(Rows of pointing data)
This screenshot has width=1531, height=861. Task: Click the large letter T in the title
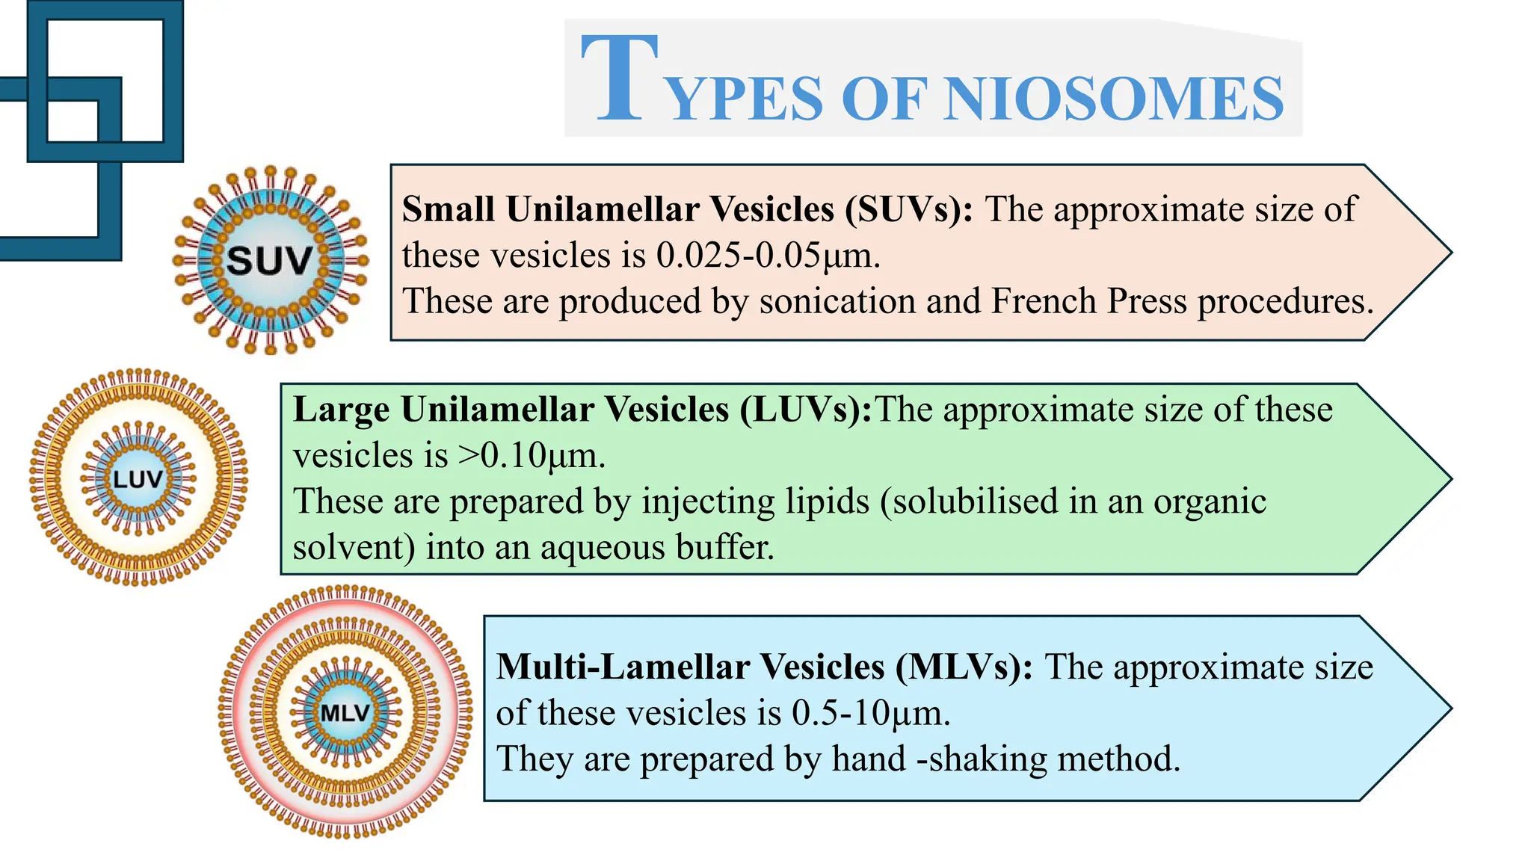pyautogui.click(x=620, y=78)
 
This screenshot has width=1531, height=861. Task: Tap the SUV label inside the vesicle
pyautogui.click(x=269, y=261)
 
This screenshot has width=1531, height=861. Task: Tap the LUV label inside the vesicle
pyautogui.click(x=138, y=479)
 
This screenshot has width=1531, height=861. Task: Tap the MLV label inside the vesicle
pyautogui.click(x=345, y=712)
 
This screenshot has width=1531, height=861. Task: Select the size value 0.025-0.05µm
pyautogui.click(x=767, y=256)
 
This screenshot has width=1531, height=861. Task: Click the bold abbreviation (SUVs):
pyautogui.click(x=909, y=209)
--
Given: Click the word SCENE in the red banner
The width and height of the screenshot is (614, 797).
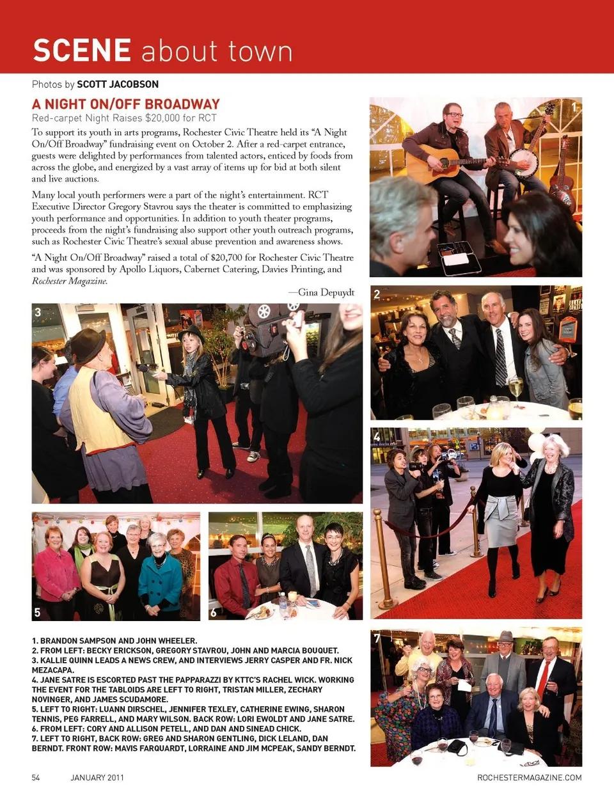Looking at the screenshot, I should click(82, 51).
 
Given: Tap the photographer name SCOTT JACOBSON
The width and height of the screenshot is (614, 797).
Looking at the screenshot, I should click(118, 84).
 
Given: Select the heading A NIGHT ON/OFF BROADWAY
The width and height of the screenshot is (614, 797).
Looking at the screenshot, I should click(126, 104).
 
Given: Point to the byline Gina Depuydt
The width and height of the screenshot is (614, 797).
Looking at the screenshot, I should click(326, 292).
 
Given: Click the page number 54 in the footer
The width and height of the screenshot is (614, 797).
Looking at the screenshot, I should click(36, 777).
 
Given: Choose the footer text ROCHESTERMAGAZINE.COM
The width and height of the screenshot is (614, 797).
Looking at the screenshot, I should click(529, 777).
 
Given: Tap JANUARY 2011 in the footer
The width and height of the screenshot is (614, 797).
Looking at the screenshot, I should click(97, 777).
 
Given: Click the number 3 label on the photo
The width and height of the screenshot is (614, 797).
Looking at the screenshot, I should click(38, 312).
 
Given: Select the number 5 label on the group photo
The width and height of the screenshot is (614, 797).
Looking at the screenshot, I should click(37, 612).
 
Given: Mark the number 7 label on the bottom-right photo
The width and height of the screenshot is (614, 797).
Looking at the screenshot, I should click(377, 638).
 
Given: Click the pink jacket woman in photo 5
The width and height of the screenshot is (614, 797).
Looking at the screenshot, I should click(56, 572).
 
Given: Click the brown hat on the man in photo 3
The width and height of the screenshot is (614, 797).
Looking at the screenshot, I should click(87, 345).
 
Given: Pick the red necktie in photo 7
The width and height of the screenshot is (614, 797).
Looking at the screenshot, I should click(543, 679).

#### WHAT TO DO:
Arrange the lines above, starting with the one containing "This screenshot has width=1531, height=861. Task: Tap the LUV" and ending with the one containing "pyautogui.click(x=909, y=209)", as a Markdown table with the columns Row and Line. Number each line in order and skip the blank ones.

#### TASK RESPONSE:
| Row | Line |
|---|---|
| 1 | This screenshot has width=1531, height=861. Task: Tap the LUV label inside the vesicle |
| 2 | pyautogui.click(x=138, y=479) |
| 3 | This screenshot has width=1531, height=861. Task: Tap the MLV label inside the vesicle |
| 4 | pyautogui.click(x=345, y=712) |
| 5 | This screenshot has width=1531, height=861. Task: Select the size value 0.025-0.05µm |
| 6 | pyautogui.click(x=767, y=256) |
| 7 | This screenshot has width=1531, height=861. Task: Click the bold abbreviation (SUVs): |
| 8 | pyautogui.click(x=909, y=209) |